== EINGABEDATEN DER ÜBUNG ==
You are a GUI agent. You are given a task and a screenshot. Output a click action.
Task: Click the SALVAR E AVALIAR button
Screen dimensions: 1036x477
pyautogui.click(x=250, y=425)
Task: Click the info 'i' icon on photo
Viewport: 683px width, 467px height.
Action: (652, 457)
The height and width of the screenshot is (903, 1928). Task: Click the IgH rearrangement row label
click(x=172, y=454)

== DEINE AUFGABE ==
Stelle die Zeilen aller obigen Datensätze als JSON-Liste von Zeichenketten dar, mit einer Zeichenkette je Zeile. Leerzeilen lässt du dabei weg.

== RICHTIGE AUSGABE ==
[
  "You are a GUI agent. You are given a task and a screenshot. Output a click action.",
  "Task: Click the SALVAR E AVALIAR button",
  "Screen dimensions: 1036x477",
  "pyautogui.click(x=250, y=425)",
  "Task: Click the info 'i' icon on photo",
  "Viewport: 683px width, 467px height.",
  "Action: (652, 457)",
  "The height and width of the screenshot is (903, 1928). Task: Click the IgH rearrangement row label",
  "click(x=172, y=454)"
]